Data extracted from a collection:

○ ○ ○ ○ ○ ○ ○

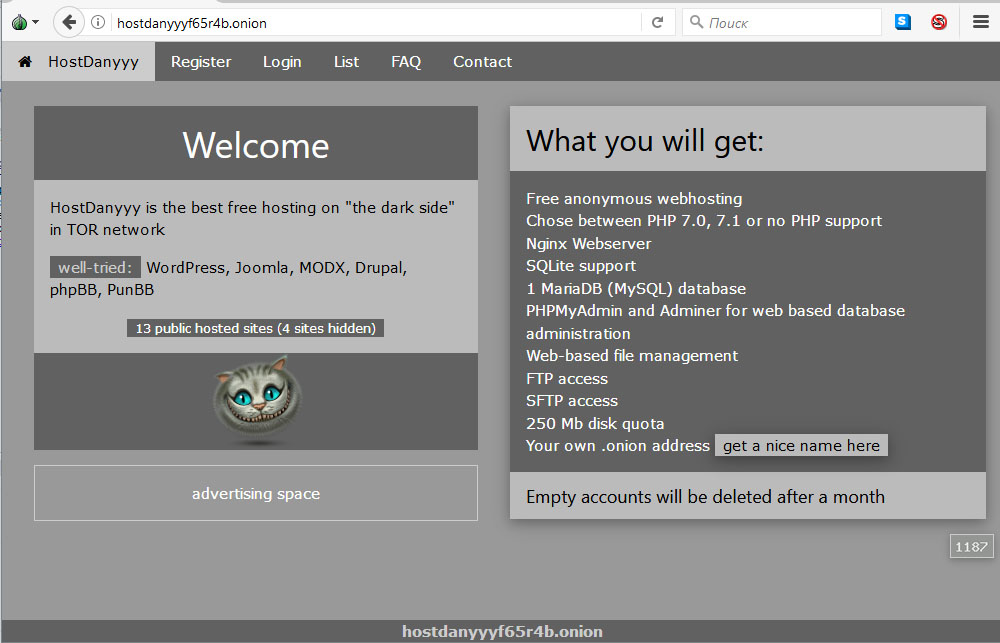
Task: Click the magnifier icon in search box
Action: (x=696, y=22)
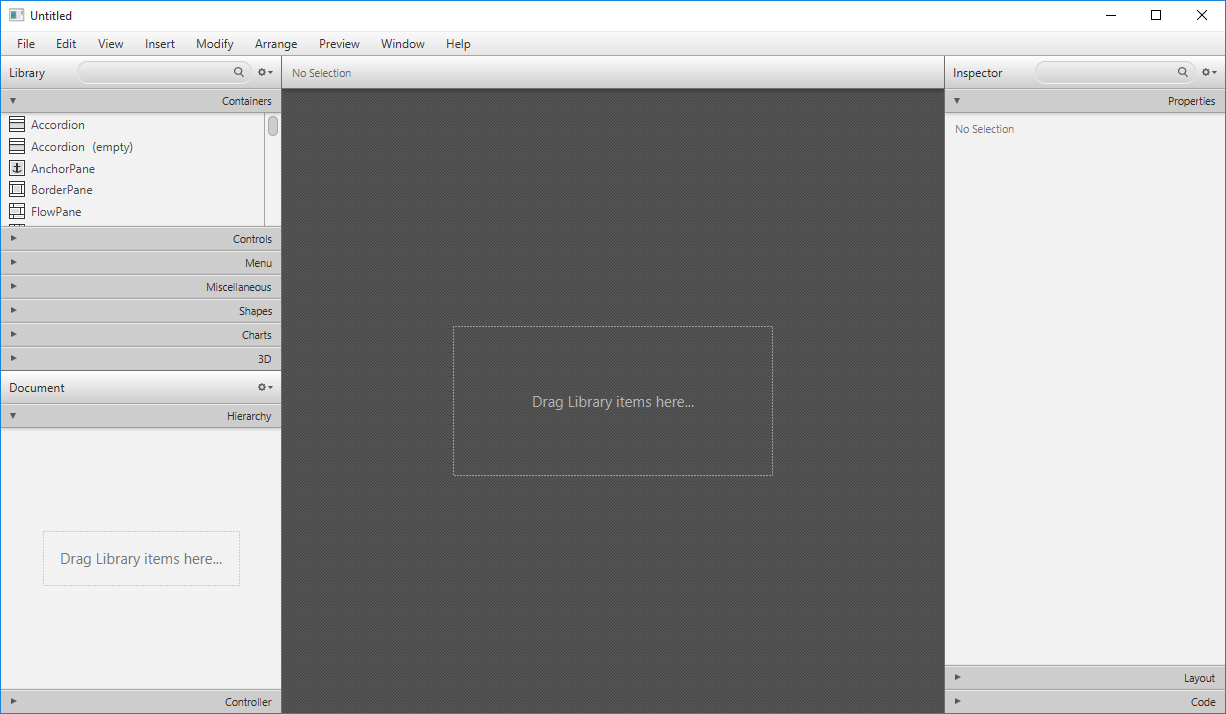This screenshot has width=1226, height=714.
Task: Click the Containers list scrollbar
Action: [272, 125]
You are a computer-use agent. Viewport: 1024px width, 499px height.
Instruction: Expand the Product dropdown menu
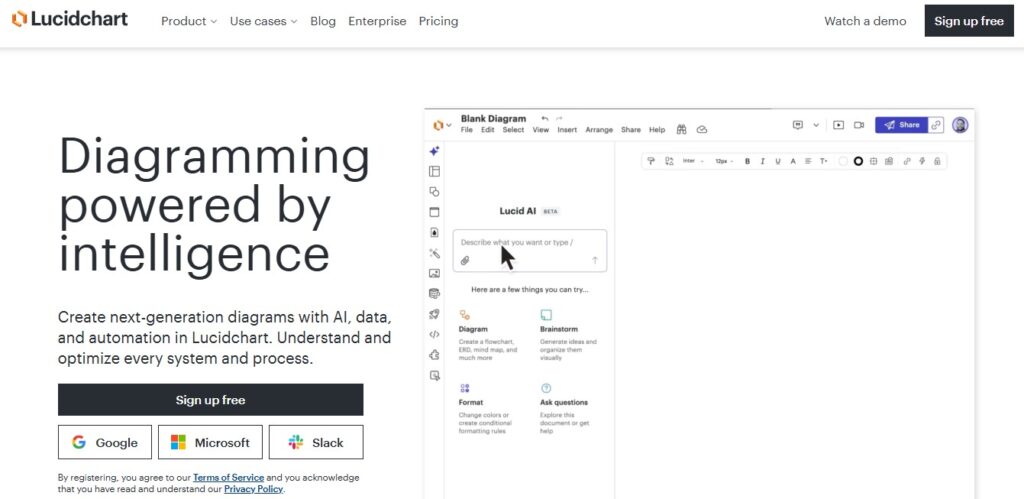click(x=189, y=21)
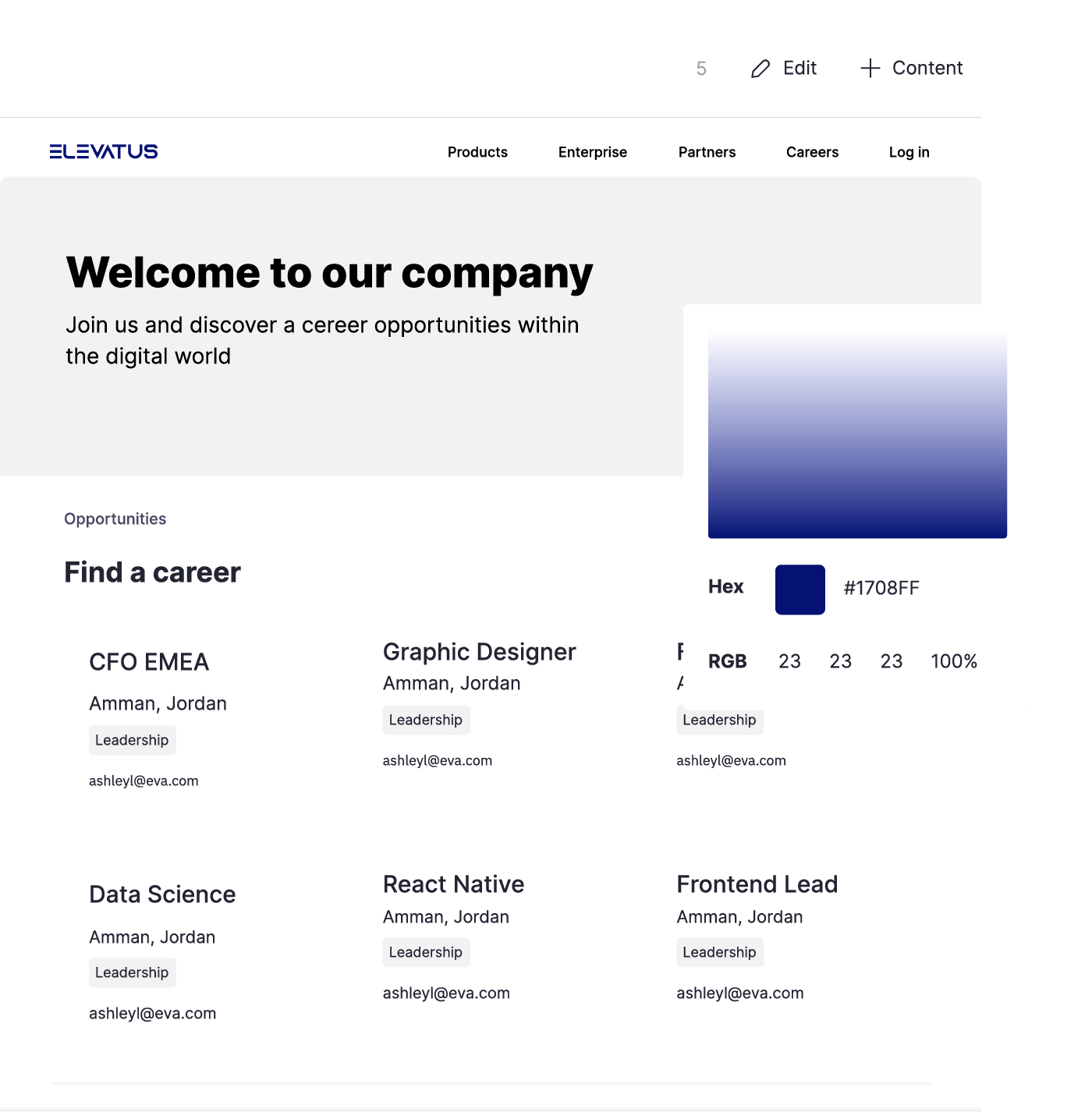Image resolution: width=1092 pixels, height=1112 pixels.
Task: Select the dark blue hex color swatch
Action: coord(800,590)
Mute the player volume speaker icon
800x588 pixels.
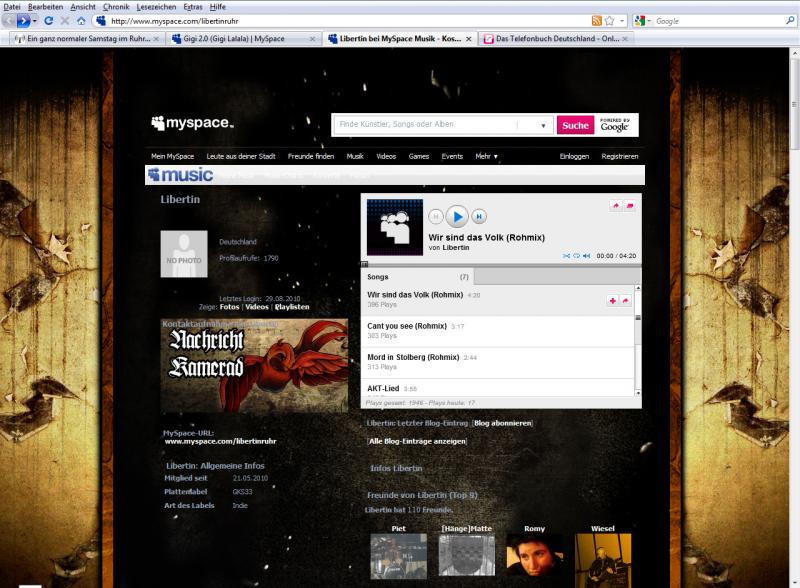pyautogui.click(x=587, y=256)
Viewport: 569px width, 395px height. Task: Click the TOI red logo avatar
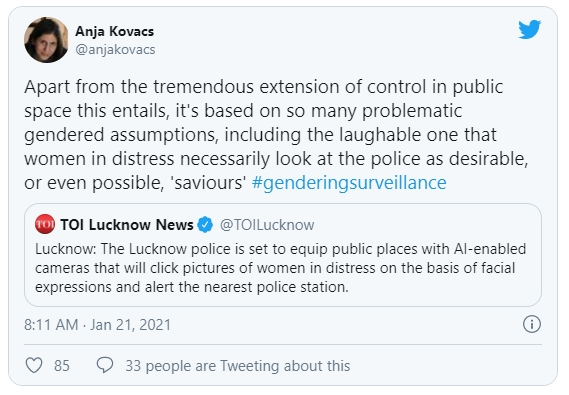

○ ○ ○ ○ ○ ○ ○

Omitting all pictures, restate word for word the lines from the one containing "Mute the player volume speaker icon" through the last line of the data.

Mute the player volume speaker icon
800x588 pixels.
pyautogui.click(x=587, y=256)
Viewport: 569px width, 395px height. Task: Click the TOI red logo avatar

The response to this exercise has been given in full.